Notable Quotes & Memorable Moments
- "So from being a wealthy country and a magnet of immigrants, Venezuela became a very poor country... and the source of the largest refugee crisis in the world as of today." — Dany Bahar [03:03]
- "Funds are not going to flow to Venezuela unless it has assurances of the rule of law." — Liliana Rojas-Suarez [09:38]
- "Oil below ground costs $0. Nobody wants to buy the oil below ground... So how do you get that oil out?" — Dany Bahar [15:58]
- "Venezuela’s debt... is north of $150 billion to repay... it’s an extraordinary debt—definitely a binding constraint for future recoveries." — Dany Bahar [19:54]
- "Venezuela cannot repay this debt and that warrants large principal haircuts in the negotiation with its creditors." — Liliana Rojas-Suarez [23:23]
- "Free and fair elections?
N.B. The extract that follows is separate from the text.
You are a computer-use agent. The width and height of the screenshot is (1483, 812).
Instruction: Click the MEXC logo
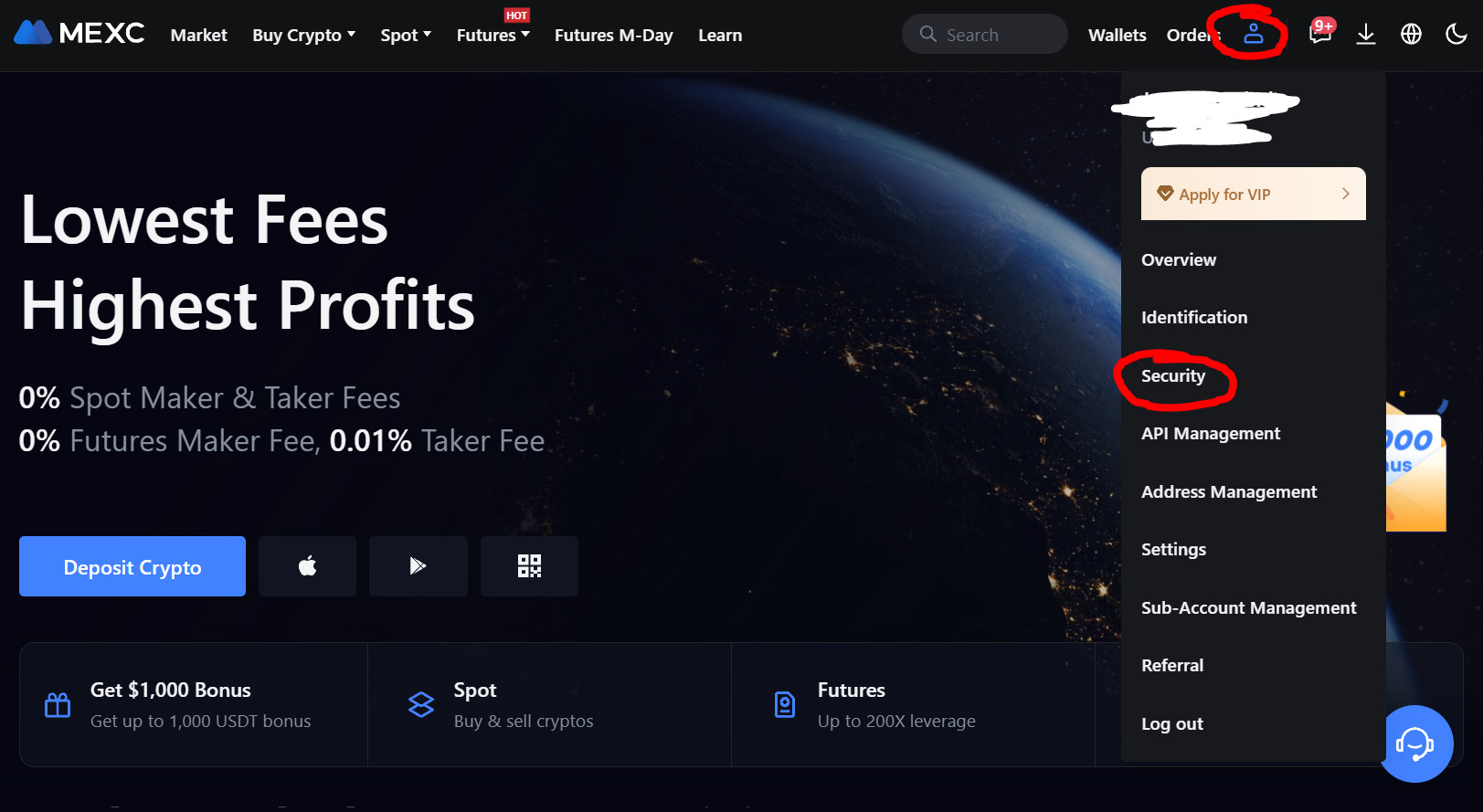click(79, 34)
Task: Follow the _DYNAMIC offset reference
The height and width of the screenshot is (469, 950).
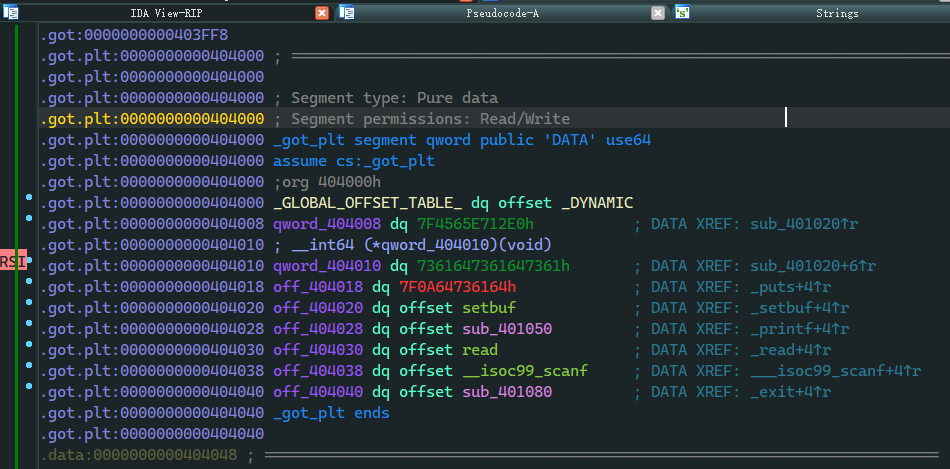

That would be my only answer... we need a government that represents the will of the people." — Dany Bahar [27:50]
Timestamps for Key Sections
- Venezuela’s economic collapse explained (Dany Bahar): [02:18–05:34]
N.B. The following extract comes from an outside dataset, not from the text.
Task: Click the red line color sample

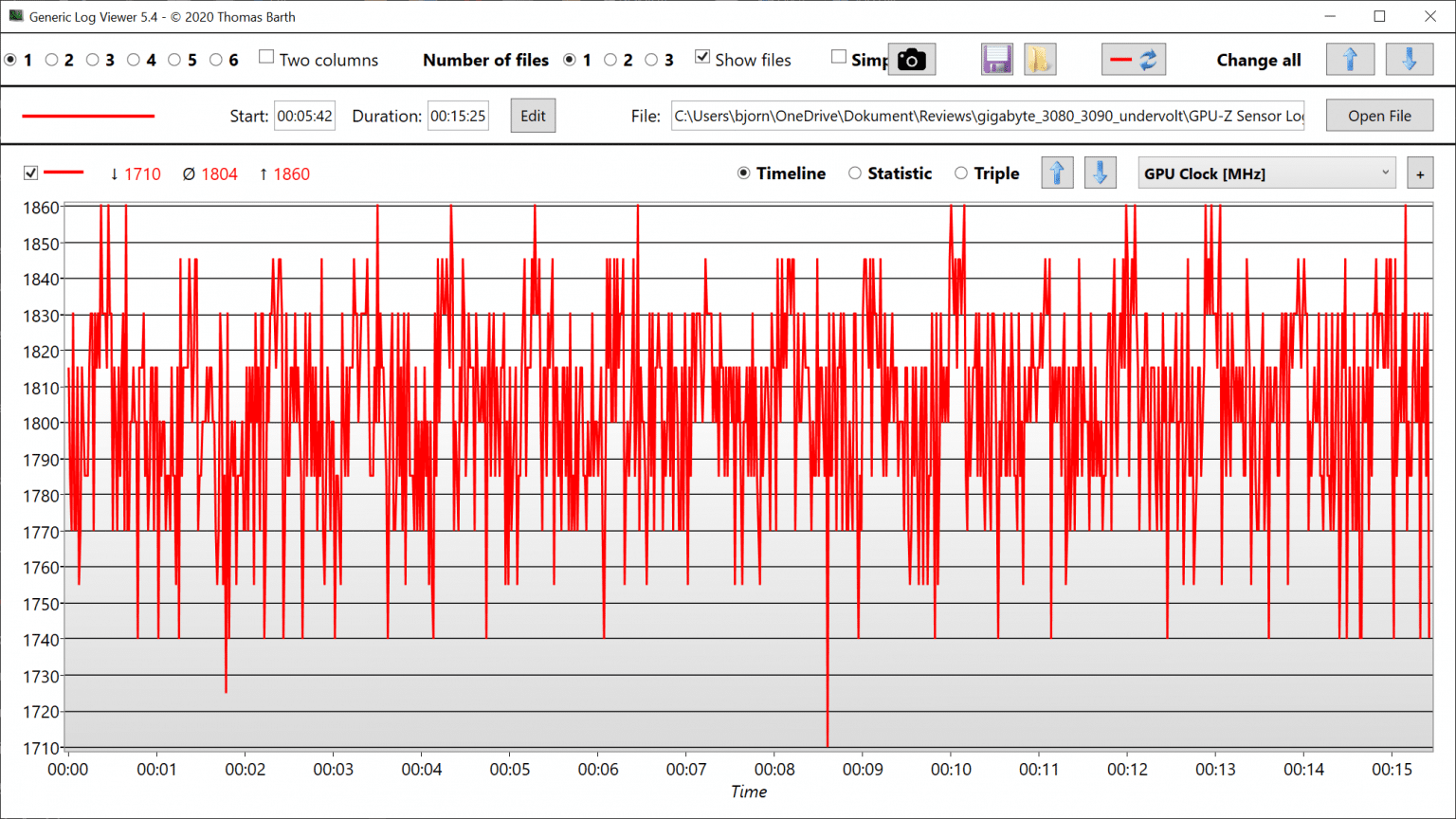Action: coord(88,116)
- Comparison with other Latin American crises (Liliana Rojas-Suarez): [06:01–08:41]
- Necessary institutional reforms for recovery: [09:21–11:56]
- First steps for stabilization, IMF’s role: [12:20–15:27]
- Can oil lead the rebound? (Dany Bahar): [15:56–19:11]
- Size, origins, and implications of Venezuela’s debt: [19:34–24:00]
- Complexities and strategy for debt restructuring: [24:07–27:22]
- Single most vital step for recovery (magic wand question): [27:50–29:46]
Tone & Final Reflections
The conversation balances realism and gravitas with a thread of cautious optimism, stressing that Venezuela's fiscal catastrophe is "man-made" and avoidable with better institutions and prudent policy. Yet, both guests agree that political transformation (free and fair elections) and institutional restoration—backed by international support, particularly the IMF—are non-negotiable prerequisites for any meaningful recovery.